What is the AI Control Problem?

Getting help without endangering ourselves

One day, AI systems will be better at thinking and acting on that thinking than we are. In essence, that means that they’ll be on the top of the food chain.

At least, this is what proponents of the AI control problem think will come to pass. Through a quick overview of current thought on the AI control problem including the main factors that come together to form it, we hope that the sheer scope of this discussion will be less daunting.

What is the AI Control Problem?

Some have summarized the entire scope of the AI Control Problem through what we already mentioned above. “One day, AI systems will be better at decision making than we are.” To better understand the specifics of this problem, it can help to breakdown Nick Bostrom’s analysis of the current state of it. Bostrom begins by splitting the problem into two areas, which he calls the generic part or the principal-agent problem and the “present context” area.

The principal-agent problem can be understood as when a human appoints an Artificial Intelligence to act in his or her interests. Even more specifically, Bostrom says that this becomes a problem when the humans that want an AI, hire other humans to build said AI. The possibility of this becoming an issue is because, according to Bostrom, one can never be sure that those who are hired to build the AI will build it the way that the future owners envision it.

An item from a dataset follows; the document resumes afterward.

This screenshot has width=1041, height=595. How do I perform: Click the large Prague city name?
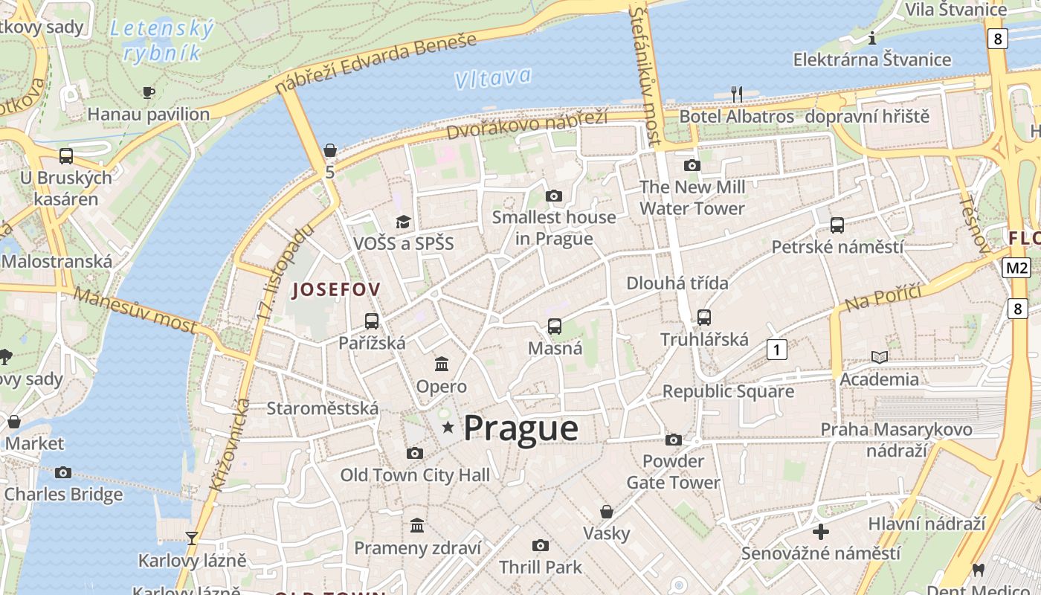520,428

Bostrom suggests that risks related to this principal-agent problem can be minimized in various ways, including utilizing outside auditors throughout the entire development and implementation process of the AI system as well as running comprehensive background checks on all staff that are hired to work on such a project. In the end of his discussion on the Principal Agent problem, Bostrom makes clear that he believes that projects which find themselves in a race to the finish line with a lot of competition, will be more likely to skip these recommendations. In doing so, he puts forward the idea that such firms are at a significantly higher risk for failure.

As to the second area of the AI Control problem, Bostrom starts off by moving us forwards into the future, into a time when Superintelligences already exist.

If you don’t remember from other pieces that we’ve written before, just think of a Superintelligence as an AI that became possible because of the Singularity and has a capacity for intelligence that far exceeds any human’s. If the existence of such an AI is taken to be true, then the existence of certain problems related to its development can also be taken as true. In essence, as Bostrom states, this turns out to be something akin to “the second principal agent problem.”

There are only two real differences between the principal agent problems, at least in theory. The first is that this involves one human party and one party that is a Superintelligence. The second is that this “second” problem would arise when the AI system is already functional, after the development phase.

In other words, this means that the issue of a second principal agent involves it acting against its human creators as well as its human users after they’ve put it out into the world. Therefore, we’re right back inside the theoretical models related to Malignant Failure Modes.

Relation to Malignant Failure Modes

In our previous piece on Malignant Failure Modes, we discussed perverse instantiation as well as infrastructure profusion. We set the stage for these earlier so that the connection between them and the second principal agent problem could be better understood. To put it simply, Malignant Future modes are the best examples of how Bostrom imagines the second principal agent problem playing out.

To sum it all up, Perverse Instantiation is when an AI system takes an extremely negative direction in order to achieve its goals, while Infrastructure Profusion is when an AI system starts with a goal like making 1 million paper clips and ends up treating everything around it as resources to help it to achieve that goal.

Therefore, both can be considered to be directly connected in the specific times in which systems begin to undergo some form of Treacherous Turn. To recap, a Treacherous Turn is when an AI pretends to be cooperative while it is growing, and then turns against it creators when it decides that it is strong enough to do so. With all three of these ideas in mind, where does the AI Control Problem come in?

Moving Forwards

In fact, with the evidence that we have, the answer is actually that it is all of these things and more. We’ve reviewed these concepts in order to illustrate what can be under the AI Control Problem’s umbrella. Specific solutions have been put forth by Bostrom and others which could help to solve all of these possible issues, but every one of them has its own weaknesses. Boxing allows the AI team to control the environment that their AI operates in. By definition, AI boxing means confining an AI to an environment like one computer, that cannot touch the outside world. A boxed Artificial Intelligence only interacts with its creators as well as whoever else they decide should be able to speak to it.

Such a box can be escaped from and AI theorists mention that the most likely ways to do so all involve convincing its creators to let it out. To understand everything that this can be, look no further than any sort of bribe that could be offered and any sort of threat that can be given, under the sun. There could be other ways for an AI to escape a box, but one could easily surmise that all of them would involve finding some weakness in the code that holds the box together.

Nick Bostrom believes that boxing isn’t actually a full answer or even a full step on the road towards stopping an AI from entering a malignant failure mode of any kind. In its place, he suggests two types of possible solutions, which he calls capability control methods and motivation selection methods.

In future pieces, we’ll delve into what these are and how they just might play out to the advantage of AI teams.